An MCP proxy sits between your AI agent and its MCP servers. It intercepts every JSON-RPC message flowing in both directions, scanning tool descriptions, tool call arguments, and tool responses before they reach the agent or the server. The agent connects to the proxy. The proxy connects to the real MCP server. Everything flows through the scanning pipeline.

This page is the canonical reference for what an MCP proxy is, how it differs from a gateway, what it scans, how it fits next to other MCP security layers, and which implementations exist in 2026.

What an MCP proxy is

MCP, the Model Context Protocol, is the JSON-RPC-based standard agents use to talk to tool servers. Each MCP server exposes tools, resources, and prompts. The agent lists the tools, calls them by name with JSON arguments, and feeds the responses back into the model’s context.

An MCP proxy is an intercepting layer in that conversation. It speaks MCP on both sides: on the client side it presents itself as a normal MCP server, on the server side a normal client. In between, it decodes every JSON-RPC frame and runs each field through a content scanner before forwarding. When the scanner flags a finding the proxy can block the call, rewrite the payload, warn in a log, or return an error.
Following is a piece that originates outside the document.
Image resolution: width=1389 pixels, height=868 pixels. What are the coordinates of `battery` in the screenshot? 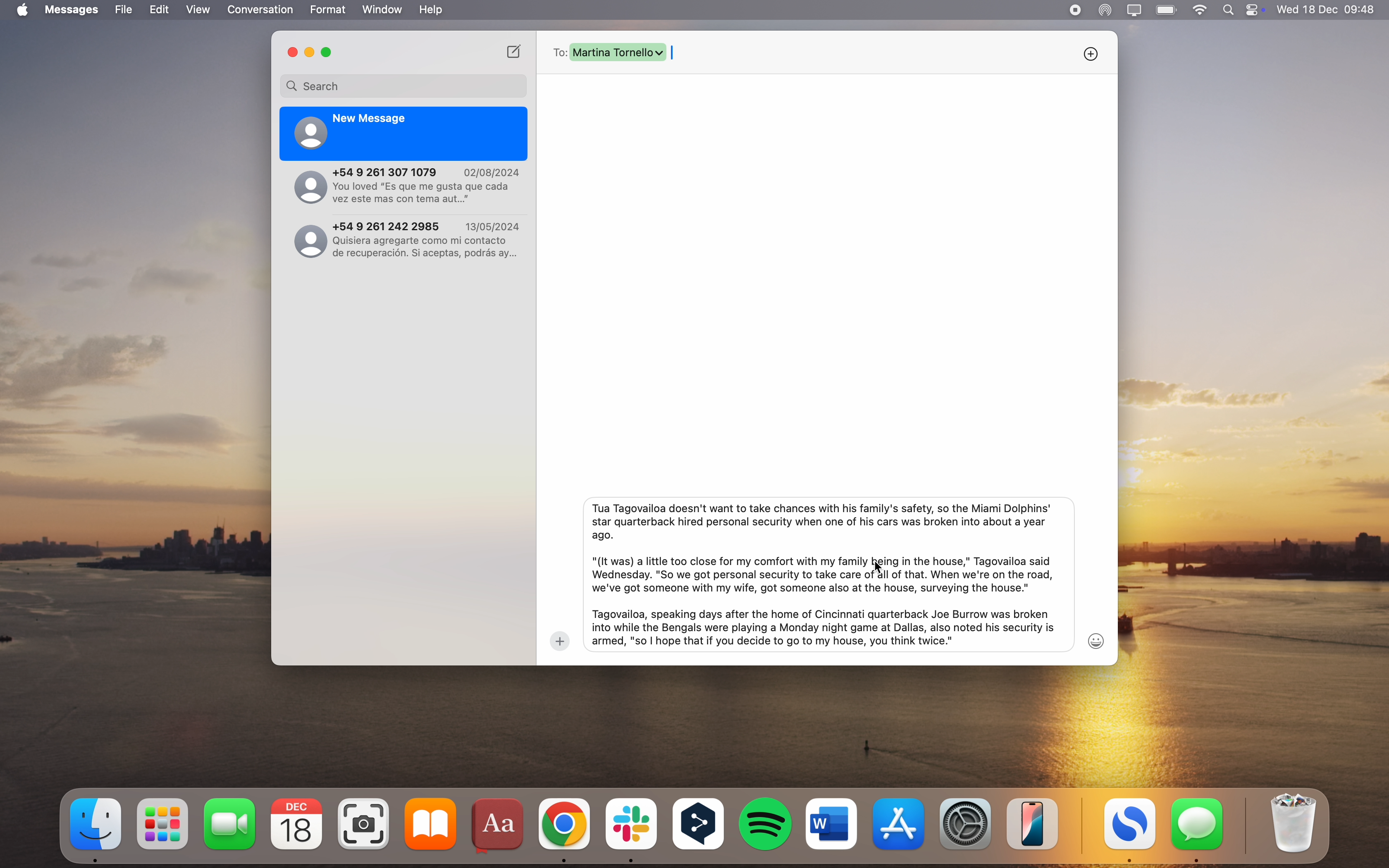 It's located at (1168, 9).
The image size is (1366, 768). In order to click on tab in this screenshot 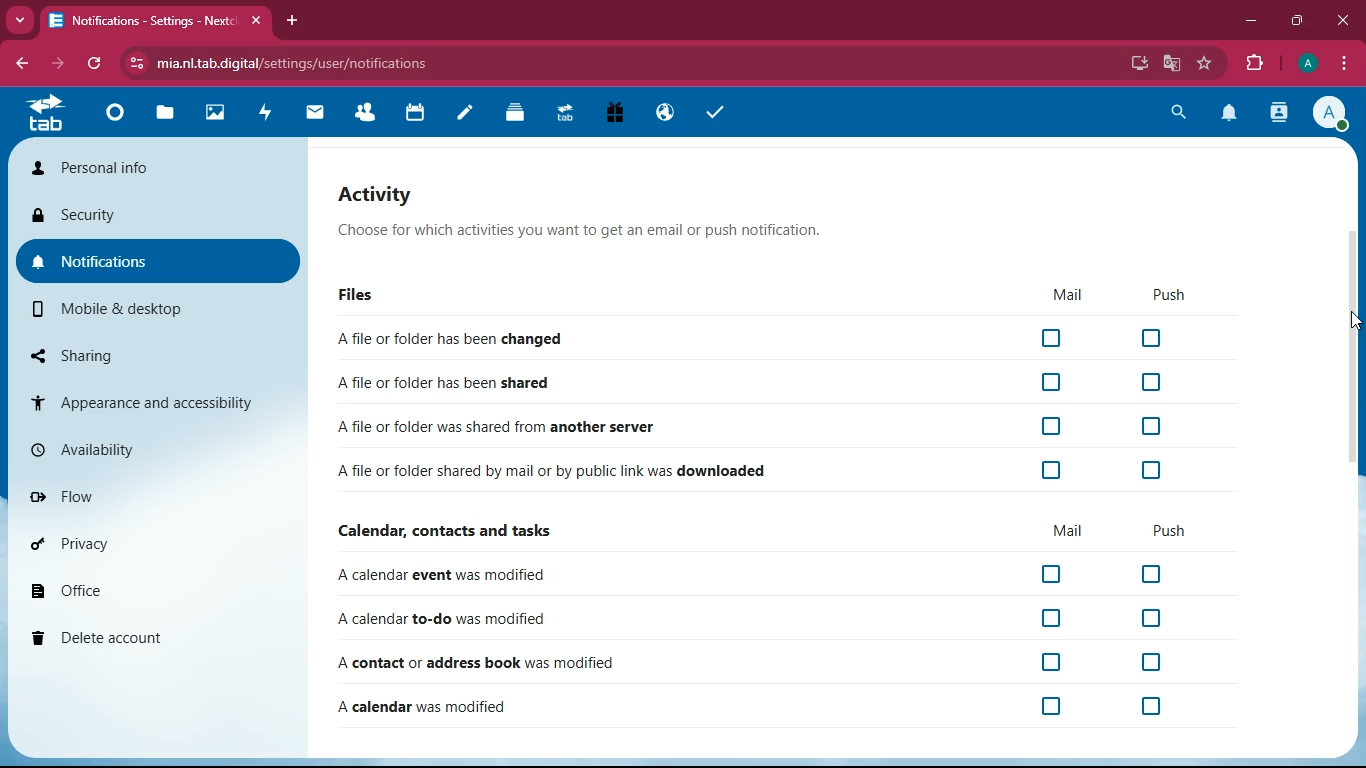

This layer exists because MCP traffic carries risk in three places, not one. Tool descriptions can carry hidden instructions. Arguments the agent sends can carry leaked credentials. Responses coming back can carry injection payloads. A proxy that only looks at one direction misses two-thirds of the attack surface.

MCP proxy vs MCP gateway

These two terms get used interchangeably and the industry has not settled on definitions. In practice they tend to differ like this:

MCP GatewayMCP Proxy
Primary jobRouting, auth, access control, policyContent inspection, DLP, injection scanning
Multi-serverRoutes to multiple backendsUsually wraps a single server (one per launch)
Where it livesOften an infra component in front of a fleetOften a local wrapper around one server
ExamplesDocker MCP Gateway, agentgateway, RunlayerPipelock MCP proxy, Promptfoo MCP proxy

Pipelock spans both. It wraps individual MCP servers through the mcp proxy subcommand, and it also routes all traffic through a single config that enforces domain allowlists, DLP sensitivity, injection rules, and audit policy. The “gateway vs proxy” distinction matters less than the question of what the tool actually scans.

See the MCP gateway page for the gateway-focused view.

How MCP traffic flows through a proxy

MCP supports three transports: stdio (the original and still most common), HTTP with Server-Sent Events (SSE), and Streamable HTTP. A proxy handles each one, plus WebSocket for servers that wrap their own socket layer.

Stdio. The agent launches the MCP server as a child process and reads and writes JSON-RPC over stdin and stdout. No network hop. An MCP proxy inserts itself as the child process: the agent launches the proxy, the proxy launches the real server, and the proxy mediates every stdin and stdout frame.

HTTP/SSE and Streamable HTTP. The agent opens an HTTP connection to a remote MCP endpoint. Requests go up over POST, responses stream down over SSE or chunked HTTP. The proxy sits at a local port the agent points to, decodes the JSON-RPC frames, scans them, and forwards upstream.

WebSocket. The proxy terminates the client-side WebSocket, scans each frame, and opens an outbound WebSocket to the real server.

The flow is the same in all three cases:

Agent ──JSON-RPC──> MCP Proxy ──JSON-RPC──> MCP Server
Agent <──JSON-RPC── MCP Proxy <──JSON-RPC── MCP Server
        ^              ^              ^
        │              │              │
        │              └── scanner ───┘
        │                  (every frame, both directions)
        │
        └── agent sees a normal MCP server

The agent does not know the proxy is there. Neither does the server. They each see a normal peer on the other end.

What gets scanned bidirectionally

A good MCP proxy scans three distinct things. The threat model for each is different.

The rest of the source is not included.